Stranger Than Fiction
Normally, Will Ferrell isn’t really an actor that I’d look to for a somewhat serious comedy film, but he pulls off what is probably his best acting in Stranger Than Fiction. This film falls somewhat under the fantasy genre, where Ferrell’s character Harold Krick begins to hear a narrator in his head. The film nicely weaves together subtle references to the Beatles throughout, while director Marc Forester utilizes a wonderful minimalist style. Combined with fantastic performances from Maggie Gyllenhaal, Dustin Hoffman, Queen Latifah and Emma Thompson, Ferrell is in good company for a truely brilliant movie.
Sunshine
Danny Boyle’s first (and likely last) entry into the genre, Sunshine‘s plot sounds no better than that of The Core – the sun has begun to go dim, and a crew is dispatched to restart it, using all of the fissionable materials on the Earth and the Moon. What is special about Sunshine, isn’t so much the plot, but what the characters go through. The film is heady, trippy and exciting throughout. Boyle has a unique visual style, and Cillian Murphy does an excellent job throughout the movie with its large cast as they go through all sorts of problems on their journey. It’s an emotional ride, one that is captivating.
Wall-E
Wall-E is my second favorite film from Pixar, after Toy Story, and is a fantastic and dark vision of the far future, when humanity has abandoned Earth while massive cleanup operations are conducted, then abandoned. All that is left is a small cleanup robot, Wall-E, who’s been alone for hundreds of years, and who falls in love with a probe that returns to see if the planet is safe to return to. Despite director Andrew Stanton‘s protests that there was no environmentalist message, it’s hard to ignore that there is one, accidental or otherwise. The film is an interesting look at superficial consumerist culture, but also a cute love story between robots.
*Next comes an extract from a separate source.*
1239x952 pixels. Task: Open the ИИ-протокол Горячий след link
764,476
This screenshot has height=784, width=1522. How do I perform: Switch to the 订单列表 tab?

The films that have made up this list are all tied together by a couple of common elements: story, characters, conception and excellent direction behind the camera. For me, all of these elements help to tell the element that should be central to all films: the story. As such, while there have been a number of films out there in the genre that I’ve greatly enjoyed, such as Star Wars or Avatar, they really don’t make the list because there, it’s the special effects that really take the front stage. This is all well and good as far as technology goes, and I’m sure that once I come across a film that uses these technologies to support a story, I’ll be very, very happy. But, a good lesson should be learned, I think, that special effects, while cool, and a good reason to see a film, aren’t the only reason to see a film. There’s been a bit of a resurgence in the past couple of years towards strong genre films with great acting, visuals and story, and it is a trend that I really hope will continue into the next ten years.